### Problem statement
Return only what lies between the first line of the entries and the line containing "Спорт (326, 103)", both lines included.

[Data extracted from a collection]

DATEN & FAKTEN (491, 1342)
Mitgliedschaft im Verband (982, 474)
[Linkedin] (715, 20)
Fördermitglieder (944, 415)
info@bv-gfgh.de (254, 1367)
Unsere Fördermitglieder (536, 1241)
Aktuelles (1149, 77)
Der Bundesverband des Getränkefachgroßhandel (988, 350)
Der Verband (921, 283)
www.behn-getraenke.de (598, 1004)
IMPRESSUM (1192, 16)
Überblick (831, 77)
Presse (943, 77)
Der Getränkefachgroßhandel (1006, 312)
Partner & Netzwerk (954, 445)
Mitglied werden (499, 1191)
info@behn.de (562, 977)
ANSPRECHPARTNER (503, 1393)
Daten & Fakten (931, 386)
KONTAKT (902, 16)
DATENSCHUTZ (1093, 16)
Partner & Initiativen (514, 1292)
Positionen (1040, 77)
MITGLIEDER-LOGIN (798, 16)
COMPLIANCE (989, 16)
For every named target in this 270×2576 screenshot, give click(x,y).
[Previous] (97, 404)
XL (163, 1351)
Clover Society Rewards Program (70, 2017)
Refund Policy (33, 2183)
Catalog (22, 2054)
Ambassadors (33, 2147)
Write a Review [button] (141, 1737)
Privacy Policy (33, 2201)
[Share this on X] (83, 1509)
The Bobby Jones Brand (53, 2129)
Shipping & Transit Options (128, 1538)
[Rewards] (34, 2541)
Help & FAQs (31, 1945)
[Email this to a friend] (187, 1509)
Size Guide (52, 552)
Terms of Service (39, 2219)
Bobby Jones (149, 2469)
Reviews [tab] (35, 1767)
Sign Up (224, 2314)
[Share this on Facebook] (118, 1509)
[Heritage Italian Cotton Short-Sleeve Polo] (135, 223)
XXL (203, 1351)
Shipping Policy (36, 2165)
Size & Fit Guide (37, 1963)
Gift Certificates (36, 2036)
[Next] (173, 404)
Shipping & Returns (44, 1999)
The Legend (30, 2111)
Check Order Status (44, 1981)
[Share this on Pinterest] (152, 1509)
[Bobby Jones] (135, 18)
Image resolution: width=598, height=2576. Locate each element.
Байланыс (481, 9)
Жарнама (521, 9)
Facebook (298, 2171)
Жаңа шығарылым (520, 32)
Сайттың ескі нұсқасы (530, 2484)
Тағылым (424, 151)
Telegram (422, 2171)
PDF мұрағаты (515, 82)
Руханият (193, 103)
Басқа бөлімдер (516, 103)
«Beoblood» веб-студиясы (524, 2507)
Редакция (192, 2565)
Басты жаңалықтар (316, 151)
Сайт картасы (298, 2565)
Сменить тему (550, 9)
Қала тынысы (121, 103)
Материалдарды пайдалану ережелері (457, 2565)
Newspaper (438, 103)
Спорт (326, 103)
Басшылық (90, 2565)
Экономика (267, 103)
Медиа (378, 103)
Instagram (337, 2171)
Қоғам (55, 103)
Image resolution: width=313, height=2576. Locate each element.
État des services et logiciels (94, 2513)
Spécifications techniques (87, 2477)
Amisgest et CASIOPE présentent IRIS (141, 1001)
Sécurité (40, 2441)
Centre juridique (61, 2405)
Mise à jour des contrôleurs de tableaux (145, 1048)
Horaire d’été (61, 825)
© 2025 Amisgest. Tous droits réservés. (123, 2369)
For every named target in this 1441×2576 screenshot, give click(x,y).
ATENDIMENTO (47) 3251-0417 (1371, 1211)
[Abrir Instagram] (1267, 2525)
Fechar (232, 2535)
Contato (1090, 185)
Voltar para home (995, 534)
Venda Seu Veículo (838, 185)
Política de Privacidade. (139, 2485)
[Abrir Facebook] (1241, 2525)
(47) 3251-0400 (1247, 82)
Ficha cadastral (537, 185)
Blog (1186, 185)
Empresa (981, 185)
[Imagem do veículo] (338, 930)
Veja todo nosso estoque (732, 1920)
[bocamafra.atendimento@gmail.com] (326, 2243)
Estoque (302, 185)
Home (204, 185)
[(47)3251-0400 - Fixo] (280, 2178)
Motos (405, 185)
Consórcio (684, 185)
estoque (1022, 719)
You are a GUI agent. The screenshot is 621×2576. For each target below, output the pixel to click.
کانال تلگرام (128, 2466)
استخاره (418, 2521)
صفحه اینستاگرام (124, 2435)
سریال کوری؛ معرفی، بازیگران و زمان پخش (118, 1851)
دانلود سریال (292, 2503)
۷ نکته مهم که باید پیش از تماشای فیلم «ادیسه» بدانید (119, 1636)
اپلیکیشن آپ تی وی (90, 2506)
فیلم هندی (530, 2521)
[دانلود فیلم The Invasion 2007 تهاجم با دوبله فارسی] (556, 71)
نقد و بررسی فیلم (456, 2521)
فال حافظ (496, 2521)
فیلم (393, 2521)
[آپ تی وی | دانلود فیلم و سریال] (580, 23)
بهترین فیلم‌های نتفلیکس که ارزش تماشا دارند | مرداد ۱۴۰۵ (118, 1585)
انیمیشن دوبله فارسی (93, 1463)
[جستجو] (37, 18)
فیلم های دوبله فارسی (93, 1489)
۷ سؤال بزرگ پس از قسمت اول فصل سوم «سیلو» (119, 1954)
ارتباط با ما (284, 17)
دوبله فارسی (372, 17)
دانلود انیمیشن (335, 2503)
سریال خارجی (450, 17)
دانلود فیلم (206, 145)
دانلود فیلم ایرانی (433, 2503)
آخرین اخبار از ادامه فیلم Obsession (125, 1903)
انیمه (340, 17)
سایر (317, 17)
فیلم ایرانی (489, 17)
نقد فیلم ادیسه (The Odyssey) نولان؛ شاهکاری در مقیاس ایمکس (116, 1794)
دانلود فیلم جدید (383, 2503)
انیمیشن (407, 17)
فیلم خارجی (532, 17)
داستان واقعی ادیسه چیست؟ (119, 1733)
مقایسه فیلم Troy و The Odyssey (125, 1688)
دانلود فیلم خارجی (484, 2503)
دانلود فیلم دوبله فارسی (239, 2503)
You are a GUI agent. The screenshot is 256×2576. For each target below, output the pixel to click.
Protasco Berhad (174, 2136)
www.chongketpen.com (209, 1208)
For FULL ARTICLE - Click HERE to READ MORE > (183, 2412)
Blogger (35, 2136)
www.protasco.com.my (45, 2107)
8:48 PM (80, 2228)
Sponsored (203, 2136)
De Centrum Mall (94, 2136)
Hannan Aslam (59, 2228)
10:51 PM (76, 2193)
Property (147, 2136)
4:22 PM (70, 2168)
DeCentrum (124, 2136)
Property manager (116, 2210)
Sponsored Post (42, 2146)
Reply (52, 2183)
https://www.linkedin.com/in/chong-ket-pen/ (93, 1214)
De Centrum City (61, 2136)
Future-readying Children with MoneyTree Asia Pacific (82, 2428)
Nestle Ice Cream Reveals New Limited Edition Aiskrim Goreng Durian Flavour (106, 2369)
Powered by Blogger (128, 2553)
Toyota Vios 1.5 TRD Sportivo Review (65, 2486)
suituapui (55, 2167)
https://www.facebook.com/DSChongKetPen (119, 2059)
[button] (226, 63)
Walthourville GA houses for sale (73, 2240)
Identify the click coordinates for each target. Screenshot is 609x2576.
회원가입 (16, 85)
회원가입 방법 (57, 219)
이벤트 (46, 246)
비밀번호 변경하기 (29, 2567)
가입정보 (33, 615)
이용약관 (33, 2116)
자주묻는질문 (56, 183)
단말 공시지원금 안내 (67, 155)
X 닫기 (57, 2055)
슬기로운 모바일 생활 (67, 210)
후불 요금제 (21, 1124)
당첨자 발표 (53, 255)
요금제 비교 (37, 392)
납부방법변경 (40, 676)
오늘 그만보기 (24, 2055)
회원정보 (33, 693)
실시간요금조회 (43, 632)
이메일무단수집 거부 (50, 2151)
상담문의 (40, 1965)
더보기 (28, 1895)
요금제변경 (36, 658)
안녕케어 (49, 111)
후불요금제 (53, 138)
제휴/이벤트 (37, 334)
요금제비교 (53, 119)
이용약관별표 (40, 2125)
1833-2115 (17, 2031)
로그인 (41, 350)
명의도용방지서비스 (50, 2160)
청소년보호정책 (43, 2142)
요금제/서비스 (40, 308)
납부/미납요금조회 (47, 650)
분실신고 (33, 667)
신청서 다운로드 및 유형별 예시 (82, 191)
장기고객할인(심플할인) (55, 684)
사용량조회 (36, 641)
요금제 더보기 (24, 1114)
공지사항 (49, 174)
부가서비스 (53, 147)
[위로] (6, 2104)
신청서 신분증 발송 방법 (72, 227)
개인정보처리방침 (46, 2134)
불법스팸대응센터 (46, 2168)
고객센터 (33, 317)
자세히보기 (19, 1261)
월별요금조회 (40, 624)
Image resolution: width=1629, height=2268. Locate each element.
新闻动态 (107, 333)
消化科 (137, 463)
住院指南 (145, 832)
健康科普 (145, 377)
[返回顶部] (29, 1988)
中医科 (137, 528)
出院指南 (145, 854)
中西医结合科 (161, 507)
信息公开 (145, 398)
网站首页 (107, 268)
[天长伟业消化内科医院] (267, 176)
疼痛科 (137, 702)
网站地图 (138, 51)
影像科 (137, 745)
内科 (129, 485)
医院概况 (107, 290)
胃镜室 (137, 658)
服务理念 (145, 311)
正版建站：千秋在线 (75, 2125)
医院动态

### Result of the exercise
DATEN & FAKTEN (491, 1342)
Mitgliedschaft im Verband (982, 474)
[Linkedin] (715, 20)
Fördermitglieder (944, 415)
info@bv-gfgh.de (254, 1367)
Unsere Fördermitglieder (536, 1241)
Aktuelles (1149, 77)
Der Bundesverband des Getränkefachgroßhandel (988, 350)
Der Verband (921, 283)
www.behn-getraenke.de (598, 1004)
IMPRESSUM (1192, 16)
Überblick (831, 77)
Presse (943, 77)
Der Getränkefachgroßhandel (1006, 312)
Partner & Netzwerk (954, 445)
Mitglied werden (499, 1191)
info@behn.de (562, 977)
ANSPRECHPARTNER (503, 1393)
Daten & Fakten (931, 386)
KONTAKT (902, 16)
DATENSCHUTZ (1093, 16)
Partner & Initiativen (514, 1292)
Positionen (1040, 77)
MITGLIEDER-LOGIN (798, 16)
COMPLIANCE (989, 16)
For every named target in this 270×2576 screenshot, give click(x,y).
[Previous] (97, 404)
XL (163, 1351)
Clover Society Rewards Program (70, 2017)
Refund Policy (33, 2183)
Catalog (22, 2054)
Ambassadors (33, 2147)
Write a Review [button] (141, 1737)
Privacy Policy (33, 2201)
[Share this on X] (83, 1509)
The Bobby Jones Brand (53, 2129)
Shipping & Transit Options (128, 1538)
[Rewards] (34, 2541)
Help & FAQs (31, 1945)
[Email this to a friend] (187, 1509)
Size Guide (52, 552)
Terms of Service (39, 2219)
Bobby Jones (149, 2469)
Reviews [tab] (35, 1767)
Sign Up (224, 2314)
[Share this on Facebook] (118, 1509)
[Heritage Italian Cotton Short-Sleeve Polo] (135, 223)
XXL (203, 1351)
Shipping Policy (36, 2165)
Size & Fit Guide (37, 1963)
Gift Certificates (36, 2036)
[Next] (173, 404)
Shipping & Returns (44, 1999)
The Legend (30, 2111)
Check Order Status (44, 1981)
[Share this on Pinterest] (152, 1509)
[Bobby Jones] (135, 18)
Image resolution: width=598, height=2576. Locate each element.
Байланыс (481, 9)
Жарнама (521, 9)
Facebook (298, 2171)
Жаңа шығарылым (520, 32)
Сайттың ескі нұсқасы (530, 2484)
Тағылым (424, 151)
Telegram (422, 2171)
PDF мұрағаты (515, 82)
Руханият (193, 103)
Басқа бөлімдер (516, 103)
«Beoblood» веб-студиясы (524, 2507)
Редакция (192, 2565)
Басты жаңалықтар (316, 151)
Сайт картасы (298, 2565)
Сменить тему (550, 9)
Қала тынысы (121, 103)
Материалдарды пайдалану ережелері (457, 2565)
Newspaper (438, 103)
Спорт (326, 103)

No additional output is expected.